# Your goal:
Somewhere below, one line contains "Task: Click the thumbnail" and a later line contains "The height and width of the screenshot is (482, 927).". Output those two lines and everything between them exactly, and nothing else.

# Task material:

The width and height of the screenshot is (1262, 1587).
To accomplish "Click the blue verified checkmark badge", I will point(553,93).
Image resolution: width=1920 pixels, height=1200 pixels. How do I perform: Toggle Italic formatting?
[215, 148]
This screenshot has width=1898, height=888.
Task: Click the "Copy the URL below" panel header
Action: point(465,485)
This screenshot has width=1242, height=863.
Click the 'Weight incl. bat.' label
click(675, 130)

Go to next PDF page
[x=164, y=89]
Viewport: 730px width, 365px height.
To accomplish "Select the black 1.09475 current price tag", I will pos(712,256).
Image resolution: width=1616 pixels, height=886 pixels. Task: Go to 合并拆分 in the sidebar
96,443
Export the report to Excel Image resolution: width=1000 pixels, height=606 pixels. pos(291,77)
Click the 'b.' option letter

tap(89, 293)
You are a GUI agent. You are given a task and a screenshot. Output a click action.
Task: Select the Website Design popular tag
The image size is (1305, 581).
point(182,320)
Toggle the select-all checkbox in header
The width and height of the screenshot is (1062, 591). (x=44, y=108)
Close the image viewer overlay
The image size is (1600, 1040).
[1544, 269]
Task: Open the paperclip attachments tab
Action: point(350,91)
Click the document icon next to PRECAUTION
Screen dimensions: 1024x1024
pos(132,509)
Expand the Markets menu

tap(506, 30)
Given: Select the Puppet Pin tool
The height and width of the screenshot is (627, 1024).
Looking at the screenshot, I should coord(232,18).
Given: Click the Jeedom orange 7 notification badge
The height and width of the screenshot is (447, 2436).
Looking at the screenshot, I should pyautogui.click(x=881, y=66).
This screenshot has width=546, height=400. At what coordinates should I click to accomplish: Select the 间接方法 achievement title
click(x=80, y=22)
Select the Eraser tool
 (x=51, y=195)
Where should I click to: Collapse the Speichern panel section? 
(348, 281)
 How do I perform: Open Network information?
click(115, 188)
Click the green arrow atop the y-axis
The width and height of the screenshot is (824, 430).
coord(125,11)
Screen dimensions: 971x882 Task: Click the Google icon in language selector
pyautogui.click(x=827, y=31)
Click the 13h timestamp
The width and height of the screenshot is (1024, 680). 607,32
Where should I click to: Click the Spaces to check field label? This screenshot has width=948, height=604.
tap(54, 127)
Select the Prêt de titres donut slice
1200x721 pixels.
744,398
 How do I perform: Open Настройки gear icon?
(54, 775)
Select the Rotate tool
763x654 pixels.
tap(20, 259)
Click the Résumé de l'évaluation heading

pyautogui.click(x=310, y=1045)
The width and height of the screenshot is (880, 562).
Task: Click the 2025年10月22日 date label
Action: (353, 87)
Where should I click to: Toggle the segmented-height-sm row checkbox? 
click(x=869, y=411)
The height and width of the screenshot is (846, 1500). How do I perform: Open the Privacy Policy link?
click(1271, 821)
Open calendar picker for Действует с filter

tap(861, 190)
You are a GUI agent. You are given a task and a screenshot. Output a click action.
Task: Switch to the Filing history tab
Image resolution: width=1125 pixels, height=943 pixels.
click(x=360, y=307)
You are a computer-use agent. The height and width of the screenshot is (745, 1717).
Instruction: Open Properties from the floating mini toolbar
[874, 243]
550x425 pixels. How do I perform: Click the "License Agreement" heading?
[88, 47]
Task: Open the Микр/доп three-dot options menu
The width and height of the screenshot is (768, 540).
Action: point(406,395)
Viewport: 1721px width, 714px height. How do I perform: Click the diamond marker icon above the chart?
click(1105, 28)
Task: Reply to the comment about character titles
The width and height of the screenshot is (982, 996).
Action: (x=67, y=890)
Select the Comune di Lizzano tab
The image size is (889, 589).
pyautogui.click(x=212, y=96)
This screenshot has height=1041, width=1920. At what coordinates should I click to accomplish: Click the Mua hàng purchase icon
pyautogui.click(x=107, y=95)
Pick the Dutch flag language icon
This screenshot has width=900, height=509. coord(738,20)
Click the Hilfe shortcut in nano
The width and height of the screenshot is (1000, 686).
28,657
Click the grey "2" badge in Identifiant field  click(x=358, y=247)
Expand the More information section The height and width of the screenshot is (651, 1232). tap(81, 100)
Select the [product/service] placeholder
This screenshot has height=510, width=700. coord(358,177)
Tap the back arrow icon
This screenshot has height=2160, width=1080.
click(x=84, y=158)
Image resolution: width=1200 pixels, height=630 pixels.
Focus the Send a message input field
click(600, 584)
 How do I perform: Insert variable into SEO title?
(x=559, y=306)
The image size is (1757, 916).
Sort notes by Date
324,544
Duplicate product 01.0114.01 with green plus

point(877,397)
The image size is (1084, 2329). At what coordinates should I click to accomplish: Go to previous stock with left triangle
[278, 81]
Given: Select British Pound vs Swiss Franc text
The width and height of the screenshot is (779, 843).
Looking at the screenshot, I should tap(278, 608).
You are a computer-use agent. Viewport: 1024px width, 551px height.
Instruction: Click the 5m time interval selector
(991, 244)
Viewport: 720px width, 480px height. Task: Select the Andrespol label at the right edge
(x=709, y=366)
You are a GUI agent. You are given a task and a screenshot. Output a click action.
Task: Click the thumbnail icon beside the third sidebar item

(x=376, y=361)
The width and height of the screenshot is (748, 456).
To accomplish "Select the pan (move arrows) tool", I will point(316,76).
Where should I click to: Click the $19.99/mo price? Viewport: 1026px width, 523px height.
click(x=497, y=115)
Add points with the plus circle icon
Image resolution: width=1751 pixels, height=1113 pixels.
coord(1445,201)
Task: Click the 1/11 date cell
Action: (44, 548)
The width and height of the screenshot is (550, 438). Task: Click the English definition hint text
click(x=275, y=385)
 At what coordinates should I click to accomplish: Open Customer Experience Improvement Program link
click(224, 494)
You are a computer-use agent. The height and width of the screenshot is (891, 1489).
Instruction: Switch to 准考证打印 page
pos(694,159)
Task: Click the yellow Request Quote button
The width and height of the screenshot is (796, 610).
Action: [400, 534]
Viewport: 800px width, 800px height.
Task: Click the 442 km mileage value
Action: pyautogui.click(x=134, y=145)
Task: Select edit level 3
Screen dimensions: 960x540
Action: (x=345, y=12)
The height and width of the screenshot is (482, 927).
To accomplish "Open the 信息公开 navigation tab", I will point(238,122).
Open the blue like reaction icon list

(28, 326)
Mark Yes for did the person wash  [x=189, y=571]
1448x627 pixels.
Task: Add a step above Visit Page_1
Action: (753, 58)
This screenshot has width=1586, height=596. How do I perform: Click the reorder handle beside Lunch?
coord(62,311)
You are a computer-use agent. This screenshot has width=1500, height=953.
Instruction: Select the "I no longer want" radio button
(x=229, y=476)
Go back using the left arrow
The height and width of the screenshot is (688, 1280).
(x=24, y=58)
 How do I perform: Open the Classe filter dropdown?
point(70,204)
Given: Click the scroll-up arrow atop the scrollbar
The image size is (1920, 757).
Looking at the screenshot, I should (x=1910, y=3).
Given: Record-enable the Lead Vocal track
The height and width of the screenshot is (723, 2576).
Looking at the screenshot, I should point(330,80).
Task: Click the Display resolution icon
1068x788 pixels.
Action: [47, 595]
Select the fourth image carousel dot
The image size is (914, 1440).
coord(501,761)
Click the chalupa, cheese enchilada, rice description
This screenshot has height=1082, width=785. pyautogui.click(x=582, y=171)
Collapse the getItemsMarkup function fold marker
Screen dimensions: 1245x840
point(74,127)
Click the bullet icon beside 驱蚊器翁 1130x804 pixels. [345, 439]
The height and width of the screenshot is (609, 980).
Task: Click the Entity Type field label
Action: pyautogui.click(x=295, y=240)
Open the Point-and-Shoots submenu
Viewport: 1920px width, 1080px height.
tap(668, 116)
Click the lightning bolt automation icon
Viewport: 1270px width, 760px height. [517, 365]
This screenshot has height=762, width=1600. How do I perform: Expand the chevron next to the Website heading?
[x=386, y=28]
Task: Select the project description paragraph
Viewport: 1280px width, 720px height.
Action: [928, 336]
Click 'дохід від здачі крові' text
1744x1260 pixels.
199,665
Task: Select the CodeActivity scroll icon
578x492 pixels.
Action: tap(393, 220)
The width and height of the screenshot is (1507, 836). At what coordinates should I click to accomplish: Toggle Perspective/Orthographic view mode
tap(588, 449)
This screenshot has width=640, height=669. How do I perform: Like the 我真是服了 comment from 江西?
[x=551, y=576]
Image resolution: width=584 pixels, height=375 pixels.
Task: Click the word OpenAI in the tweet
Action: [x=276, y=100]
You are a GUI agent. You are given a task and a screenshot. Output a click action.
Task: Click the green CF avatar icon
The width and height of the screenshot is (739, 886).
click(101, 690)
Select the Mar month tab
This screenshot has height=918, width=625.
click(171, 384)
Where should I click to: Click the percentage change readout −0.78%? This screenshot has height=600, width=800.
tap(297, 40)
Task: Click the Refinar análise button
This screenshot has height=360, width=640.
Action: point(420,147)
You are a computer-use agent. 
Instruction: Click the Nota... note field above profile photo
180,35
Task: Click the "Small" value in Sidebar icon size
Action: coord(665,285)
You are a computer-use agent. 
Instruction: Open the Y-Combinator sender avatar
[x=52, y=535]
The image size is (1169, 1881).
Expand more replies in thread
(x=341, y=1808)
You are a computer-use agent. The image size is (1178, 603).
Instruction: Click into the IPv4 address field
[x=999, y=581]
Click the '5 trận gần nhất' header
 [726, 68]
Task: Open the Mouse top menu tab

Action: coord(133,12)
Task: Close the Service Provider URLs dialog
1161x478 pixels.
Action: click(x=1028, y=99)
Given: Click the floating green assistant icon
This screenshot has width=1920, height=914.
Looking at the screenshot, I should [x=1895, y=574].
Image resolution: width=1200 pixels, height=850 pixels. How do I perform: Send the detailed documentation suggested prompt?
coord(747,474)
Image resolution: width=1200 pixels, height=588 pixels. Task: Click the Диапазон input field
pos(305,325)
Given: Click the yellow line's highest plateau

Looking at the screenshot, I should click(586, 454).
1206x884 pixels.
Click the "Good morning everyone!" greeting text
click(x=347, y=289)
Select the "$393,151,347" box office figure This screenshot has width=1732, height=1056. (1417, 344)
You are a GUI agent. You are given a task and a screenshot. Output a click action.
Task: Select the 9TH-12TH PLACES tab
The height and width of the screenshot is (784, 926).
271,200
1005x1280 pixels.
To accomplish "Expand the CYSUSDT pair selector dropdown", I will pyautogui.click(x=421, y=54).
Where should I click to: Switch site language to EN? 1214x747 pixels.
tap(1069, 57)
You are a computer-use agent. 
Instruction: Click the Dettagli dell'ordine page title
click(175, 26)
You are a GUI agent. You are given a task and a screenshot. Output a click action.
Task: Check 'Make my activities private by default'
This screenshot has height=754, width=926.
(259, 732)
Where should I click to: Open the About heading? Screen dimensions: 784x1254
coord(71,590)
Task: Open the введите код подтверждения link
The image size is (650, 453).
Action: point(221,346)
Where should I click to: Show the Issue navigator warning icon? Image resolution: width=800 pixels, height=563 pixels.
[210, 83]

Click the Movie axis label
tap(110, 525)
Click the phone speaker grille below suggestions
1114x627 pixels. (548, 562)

# Response to this exercise:
Task: Click the thumbnail icon beside the third sidebar item

(x=376, y=361)
The width and height of the screenshot is (748, 456).
To accomplish "Select the pan (move arrows) tool", I will point(316,76).
Where should I click to: Click the $19.99/mo price? Viewport: 1026px width, 523px height.
click(x=497, y=115)
Add points with the plus circle icon
Image resolution: width=1751 pixels, height=1113 pixels.
coord(1445,201)
Task: Click the 1/11 date cell
Action: (44, 548)
The width and height of the screenshot is (550, 438). Task: Click the English definition hint text
click(x=275, y=385)
 At what coordinates should I click to accomplish: Open Customer Experience Improvement Program link
click(224, 494)
You are a computer-use agent. The height and width of the screenshot is (891, 1489).
Instruction: Switch to 准考证打印 page
pos(694,159)
Task: Click the yellow Request Quote button
The width and height of the screenshot is (796, 610).
Action: [400, 534]
Viewport: 800px width, 800px height.
Task: Click the 442 km mileage value
Action: pyautogui.click(x=134, y=145)
Task: Select edit level 3
Screen dimensions: 960x540
Action: (x=345, y=12)
The height and width of the screenshot is (482, 927).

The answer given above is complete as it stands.